La comparación, destacada entonces por el propio gobernador Omar Perotti, nunca fue actualizada.
Hasta este jueves 1, Uruguay cuenta 2.046 contagios de COVID-19 y 48 decesos mientras que la Provincia de Santa Fe contabiliza 42.396 casos positivos y 433 muertes.
Como tantos otros centros de salud de Argentina, este hospital, que atiende cerca de 200.000 personas por año, fue reconvertido y afectado al operativo COVID-19.
Sin embargo, los pacientes tardaron en llegar, y el coronavirus parecía ser un problema de Buenos Aires y su área metropolitana, aunque Santa Fe tiene una comunicación constante con ese distrito.
En junio cambió todo.
Ese mes, el hospital comenzó a recibir muchas consultas respiratorias, y otras con diversas patologías que entraban por la guardia no covid pero luego se los hisopaba y resultaban positivos de SARS CoV-2.
Para Jaquelina Consiglio, médica de la unidad de terapia intensiva (UTI), "la gente se cansó de estar encerrada en su casa y empezó a circular. No podes tener a un pueblo encerrado seis meses en su casa, podes tenerlo uno o dos meses pero después tenes que decirle como hacer las cosas y, si no lo haces, la gente lo va a hacer como le parezca".
A mediados de julio, Santa Fe detectaba unos 800 casos cada cinco días, para fines de agosto ese registro era de casi 8.000 positivos. El pasado domingo, los primeros calores de la primavera expulsaron a la gente de sus casas y los espacios públicos fueron ocupados por multitudes.
"En la guardia atiendo a esos chicos jóvenes que van al rio a tomar mate y cuando les quiero hacer el hisopado todos tienen la misma reacción: se largan a llorar porque estuvieron con el abuelito o con el papá que tiene diabetes. Y luego atiendo a ese papá o abuelito. He visto pasar familias enteras", afirma Eugenia.
Bajas propias
En el hospital Provincial, como en casi todos, hay mucho personal contagiado entre médicos, enfermeros y administrativos.
"En mi ambiente médico se han contagiado cuatro de cada 10 pero en enfermería es al revés, son seis de cada 10, lo mismo entre el personal administrativo", afirma Jaquelina, "Los médicos quizás somos más responsables porque sabemos lo que esto provoca y los que trabajamos en UTI tenemos ya incorporado el como vestirte y como protegerte".
"Me tengo que cuidar mucho, soy personal indispensable, si faltas dejas un hueco muy difícil de cubrir en tu lugar de trabajo y también en la sociedad", asume Jaquelina.

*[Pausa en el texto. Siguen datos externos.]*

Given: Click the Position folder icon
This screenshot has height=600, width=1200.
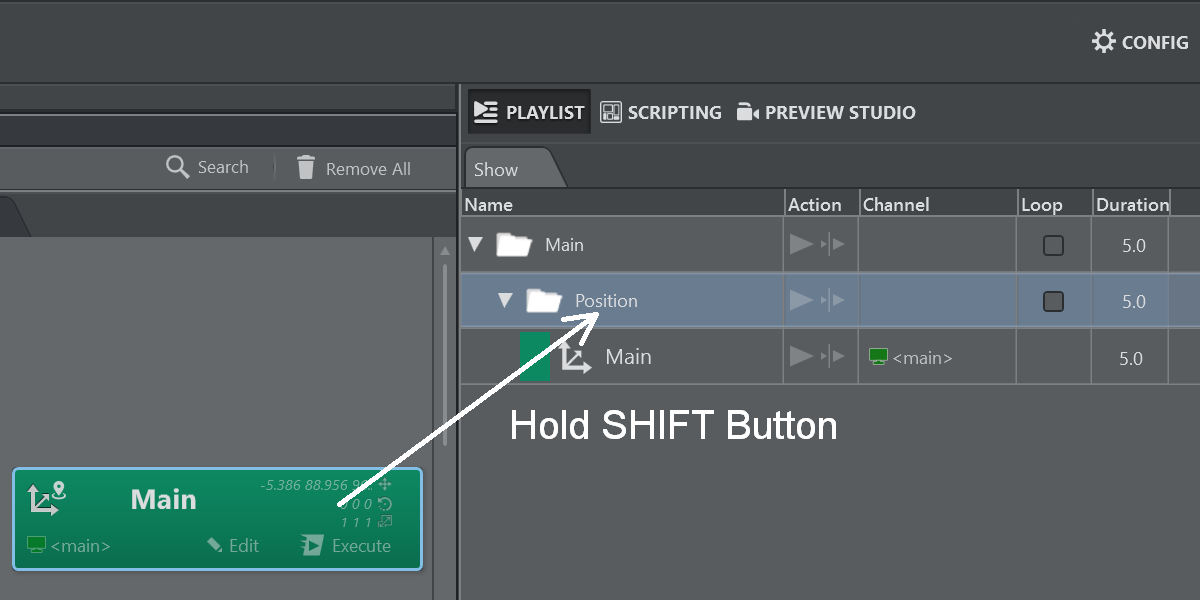Looking at the screenshot, I should pyautogui.click(x=544, y=301).
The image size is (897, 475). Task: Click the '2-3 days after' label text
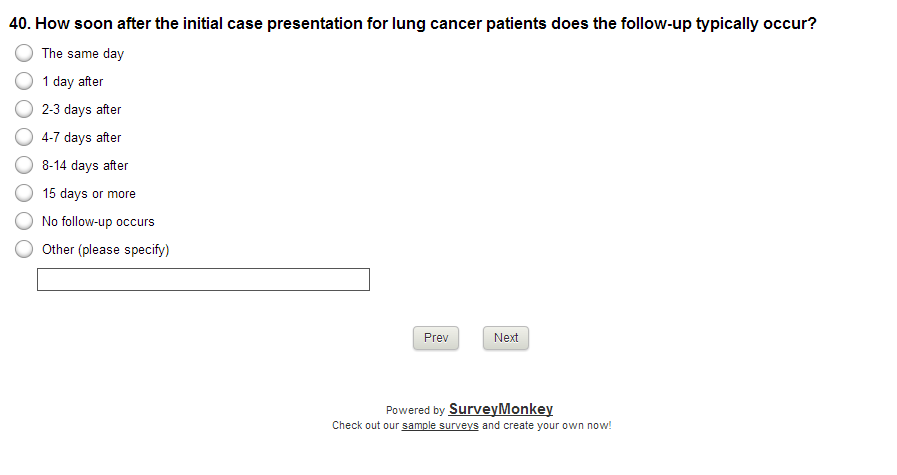tap(81, 110)
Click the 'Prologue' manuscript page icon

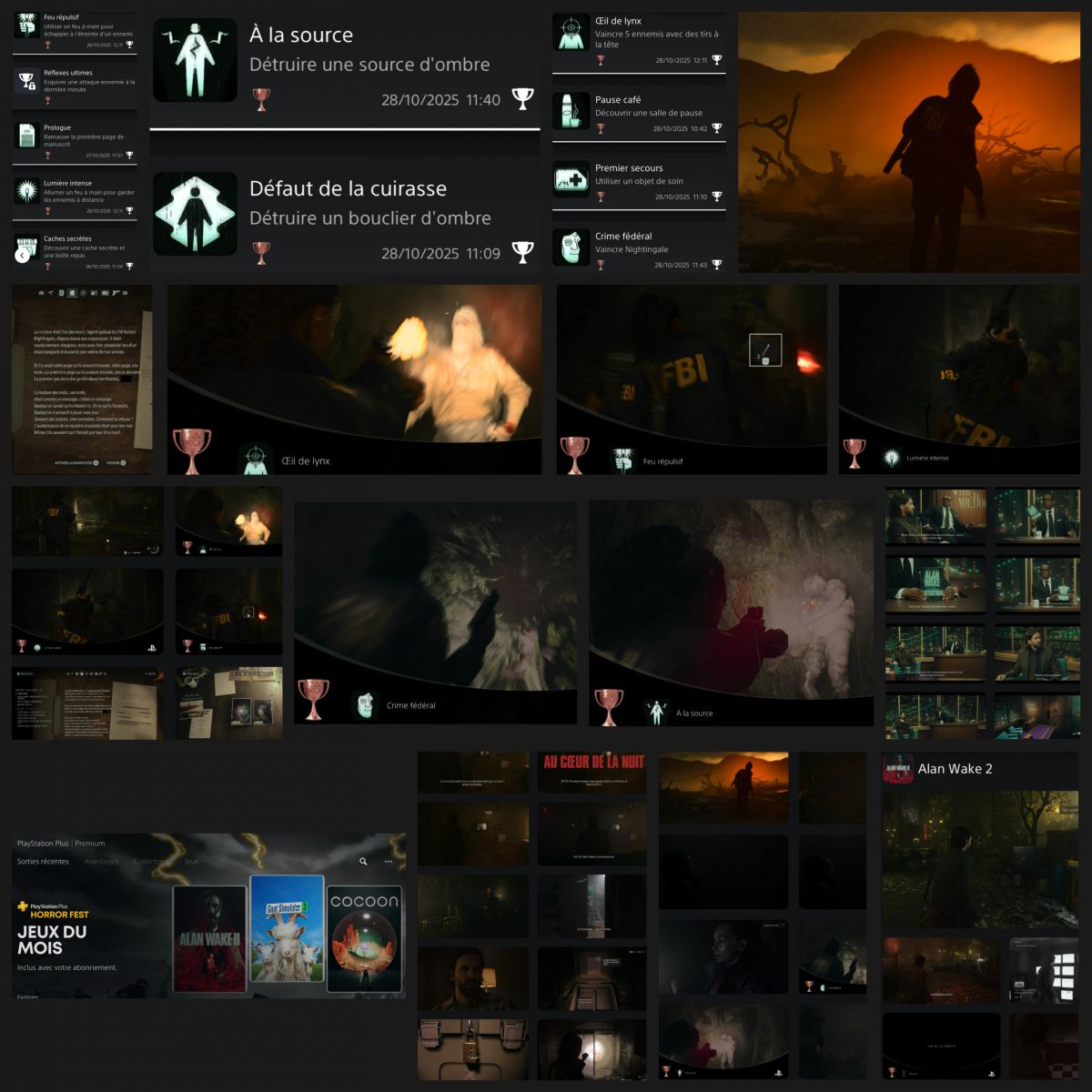pyautogui.click(x=26, y=136)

La sensación de Eugenia es similar: "Yo tengo miedo de contagiar a una persona, entonces no tengo vida social ni voy al gimnasio. Eso me genera un montón de estrés pero la decisión de no ir es la que me deja la conciencia más tranquila".
La médica de 30 años es oriunda de un pueblo llamado San Gregorio, de solo 5.000 habitantes, sin embargo evita ir. "Siento que tengo la responsabilidad de poder exponer a mi familia y al pueblo entero".

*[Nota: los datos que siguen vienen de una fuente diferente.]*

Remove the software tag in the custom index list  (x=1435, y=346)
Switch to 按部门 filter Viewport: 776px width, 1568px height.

Por ese temor, Eugenia decidió desprenderse de la empleada que trabajaba en su casa. Jaquelina, en cambio, tuvo que contratar a alguien que le ayude con sus dos hijos, de 6 y 9 años.

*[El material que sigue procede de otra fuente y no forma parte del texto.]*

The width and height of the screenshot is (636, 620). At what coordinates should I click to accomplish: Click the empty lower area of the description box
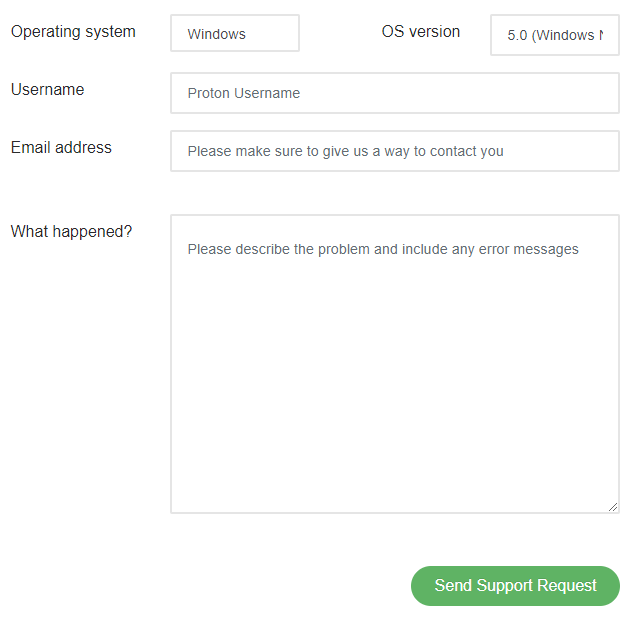pyautogui.click(x=395, y=405)
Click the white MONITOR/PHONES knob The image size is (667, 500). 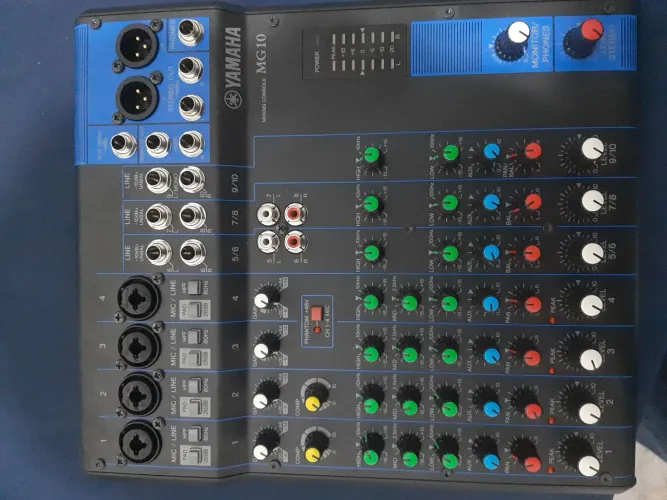515,35
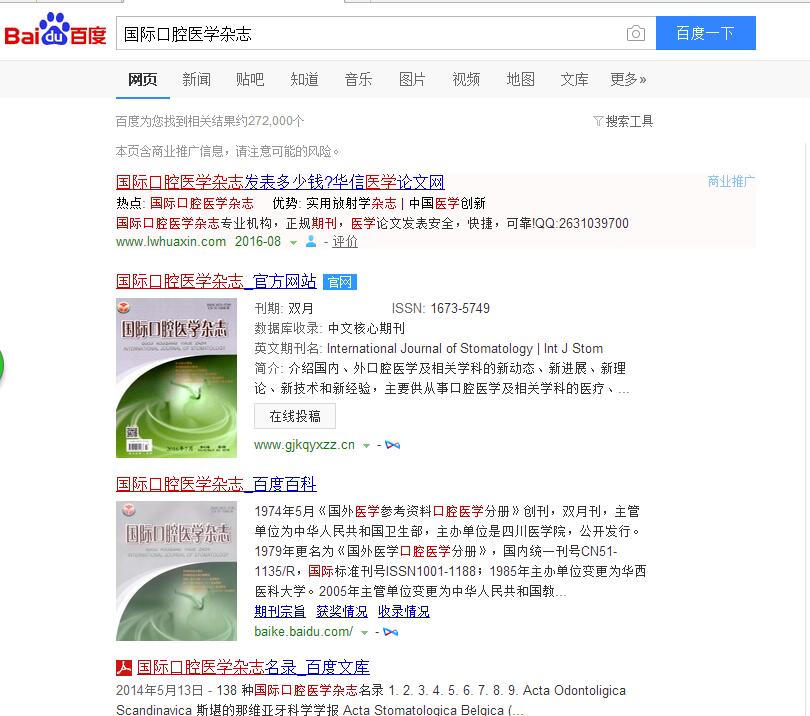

"Me aboqué a que hagan lo indispensable: matemática y lengua y que el de primer grado aprenda a escribir y nunca llegué al 50% de las tareas que me mandaban, porque tengo que dejar algo de energía para lo que yo tengo que seguir leyendo sobre COVID-19", lamenta la especialista de 43 años.
Con todo, falta sumar un salario retrasado, del orden de los 650 dólares con una inflación anual del 40,7%, las guardias que extienden la jornada a más horas de las que tiene un día y el trabajo ambulatorio necesario para engrosar ese salario.
Un cóctel que tiene a Jaquelina, Eugenia y todos los médicos de Latinoamérica al borde del agotamiento mental.